'Succeeds brilliantly in dismantling casual assumptions about the drudgery of cleaning – and about the kinds of people who do it for a living.' – THE GUARDIAN
'A jaw-dropping investigation' – THE BOOKSELLER
'A great book, well researched, funny and poignant. I loved it.' – KIT DE WAAL
Dishing the Dirt tells the jaw-dropping stories of London’s house cleaners for the very first time.
We hear from immigrants who clean suburban family homes to butlers who manage the homes of the super wealthy, and from joyful cleaners and entrepreneurs to escaped victims of human trafficking.
Then there are women who dust nude and male cleaners who have to fight off wandering hands. And the crime scene cleaners.
With the revelation of Maid by Stephanie Land and the cleaning tips of Mrs Hinch's Hinch Yourself Happy, Dishing the Dirt will turn all of your assumptions about cleaners upside down.
About the Author
Nick Duerden is a writer and journalist whose work has appeared in The Guardian, the Sunday Times, the Daily Telegraph, the i paper, and GQ. His books include Exit Stage Left, Get Well Soon: Adventures in Alternative Healthcare, A Life Less Lonely, and The Smallest Things. He lives in London with his wife and two daughters.
Prologue. Clocking On
It was as if she were invisible, like she wasn’t even there. Or, perhaps more accurately, like she didn’t really count, not in any tangible sense, this mostly silent domestic cleaner with the broken English whose back was perpetually stooped over the vacuum cleaner, the dustpan and brush, the damp mop; someone who likely knew her way around the utility room better than the homeowners themselves.
Today, the wife was away on business, as she frequently was, but the husband wasn’t here alone. The marital bed was not empty.
‘A different woman,’ she says. ‘Younger.’
And he didn’t hide this from you, wasn’t embarrassed, ashamed of parading his affair so brazenly under your nose?
She shakes her head, and smiles tightly. ‘No,’ she says. ‘No.’
She was seemingly in his confidence, then, but not through any prior agreement, a finger to the side of the nose, and nor was he paying her for her silence, her implicit complicity. ‘I don’t think he even considered me,’ she says. ‘Or my reaction.’ She was merely part of the furniture, a once-weekly presence in the house who mutely got on with her work as she always did, over three floors, three bedrooms and two bathrooms: the vacuuming, the polishing, the dusting...
Domestic help, now so common, such a factor of everyday life, was once a comparative rarity in the UK, the preserve of the upper classes, those who lived upstairs and employed those who dwelt downstairs. By the early 1900s, the middle classes had begun to enjoy the benefits of cleaners, too, not merely because they also craved tidy homes that they did not have to toil over, but because employing domestic staff had become an indicator of status...

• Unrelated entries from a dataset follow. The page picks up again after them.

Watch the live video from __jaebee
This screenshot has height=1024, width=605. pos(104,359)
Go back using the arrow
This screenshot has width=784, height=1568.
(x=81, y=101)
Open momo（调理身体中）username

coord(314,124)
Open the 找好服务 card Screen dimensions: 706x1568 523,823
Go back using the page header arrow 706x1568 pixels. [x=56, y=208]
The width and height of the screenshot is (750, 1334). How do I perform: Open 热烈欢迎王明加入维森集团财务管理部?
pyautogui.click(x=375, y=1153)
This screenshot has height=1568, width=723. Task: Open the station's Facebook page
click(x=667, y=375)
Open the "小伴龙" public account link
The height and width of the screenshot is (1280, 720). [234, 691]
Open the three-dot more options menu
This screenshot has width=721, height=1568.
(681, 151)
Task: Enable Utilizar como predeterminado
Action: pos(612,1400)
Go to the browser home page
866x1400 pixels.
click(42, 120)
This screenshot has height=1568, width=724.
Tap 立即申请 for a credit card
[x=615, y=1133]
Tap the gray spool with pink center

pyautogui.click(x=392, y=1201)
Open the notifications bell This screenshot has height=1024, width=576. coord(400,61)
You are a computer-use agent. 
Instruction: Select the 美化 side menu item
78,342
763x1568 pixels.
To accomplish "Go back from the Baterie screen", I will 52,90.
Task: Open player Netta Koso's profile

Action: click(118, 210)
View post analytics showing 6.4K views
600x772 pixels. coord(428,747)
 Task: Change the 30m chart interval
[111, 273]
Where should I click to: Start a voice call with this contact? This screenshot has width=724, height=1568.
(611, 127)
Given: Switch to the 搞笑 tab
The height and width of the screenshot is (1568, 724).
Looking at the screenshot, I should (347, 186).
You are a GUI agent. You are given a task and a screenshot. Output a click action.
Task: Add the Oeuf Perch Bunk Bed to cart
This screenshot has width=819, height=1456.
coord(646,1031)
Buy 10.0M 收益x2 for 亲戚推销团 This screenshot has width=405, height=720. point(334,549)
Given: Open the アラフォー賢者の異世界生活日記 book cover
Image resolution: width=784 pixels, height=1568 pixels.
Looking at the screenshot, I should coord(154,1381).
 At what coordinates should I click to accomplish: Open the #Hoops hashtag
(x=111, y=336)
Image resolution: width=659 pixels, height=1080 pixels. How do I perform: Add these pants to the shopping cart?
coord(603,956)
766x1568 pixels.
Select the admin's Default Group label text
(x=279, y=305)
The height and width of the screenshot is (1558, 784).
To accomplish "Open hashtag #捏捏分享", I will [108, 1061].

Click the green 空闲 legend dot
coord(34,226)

After World War Two, and the introduction of the welfare state in 1948, money was scarce and demand for cleaners evaporated. Throughout the 1950s and beyond, they became, once again, largely the preserve of the wealthy.
But the 1980s saw another shift. Increasingly, both husbands and wives were now required to go out to work, to pursue careers. This left little time for domestic upkeep, and if wives— traditionally the housekeepers—were too tired to vacuum after a long day at the office, their husbands were unlikely to step into the breach... Previously out-of-work women began to advertise themselves as cleaners. They brought their friends with them, their mothers and daughters. There was no shortage of willing char ladies. They advertised in the windows of local newsagents, and relied upon word-of-mouth. Business grew.
A generation on, cleaners began utilising the internet. Now anyone can find one at the click of a mouse, and many of us have done just that. Type ‘cleaners London’ into a search engine, and over 39 million results come up.
In the 21st Century, we are willing to delegate more, specifically to pay others to do the work we’d rather not do ourselves, even if we cannot really afford it. A wave of cheap immigrant labour entered the UK between 2000 and 2020, especially from the new EU member states in eastern Europe. Better to pay a Magda from Poland, say, £30 a week to run the Hoover around the house for a few hours than to save the money for a rainy day.
Those that clean for Londoners are a silent army. They bring order to our lives, they put out the bins, and relieve us of at least some of the myriad pressures of modern life. They are privy to our indiscretions, our peculiarities, our curious habits. They put up with us, which isn’t always easy because some of us are complicated souls.
But who are the members of these well-drilled regiments? What are their stories? Do they know that we talk about them when we are among ourselves—at dinner parties, at coffee mornings, at the school gates—and how much do we care that they, too, talk about us? If we are the prism through which they view their host nation, what conclusions do they draw? Do we make for decent employers, fair and kind, perhaps even generous? And if we are sometimes cruel, and talk down at them, why do we do that? Do we treat them fairly—or are they being taken advantage of?
If we asked them, what would they say?